▶ [How to complete this task]
Give exactly the lines from the one that contains "Click the Закрыть link" through the end of the entries below, both included; the pictures stay out.

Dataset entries
- - - -
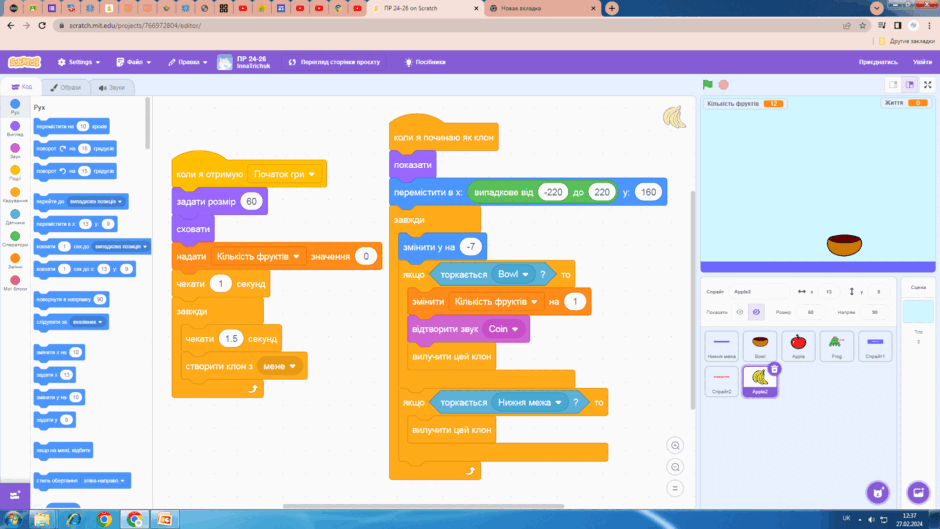Image resolution: width=940 pixels, height=529 pixels.
Task: Select the purple Вигляд category circle
Action: (x=15, y=128)
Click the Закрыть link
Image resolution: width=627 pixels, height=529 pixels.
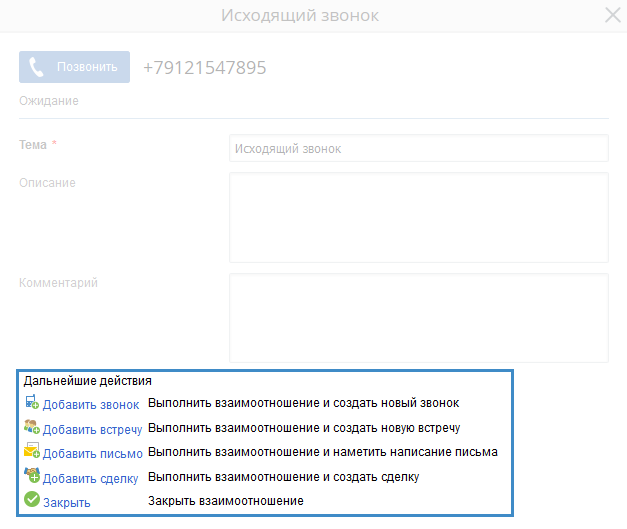coord(66,502)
- - - -
▶ [Result of this task]
Click the Закрыть link
Image resolution: width=627 pixels, height=529 pixels.
coord(66,502)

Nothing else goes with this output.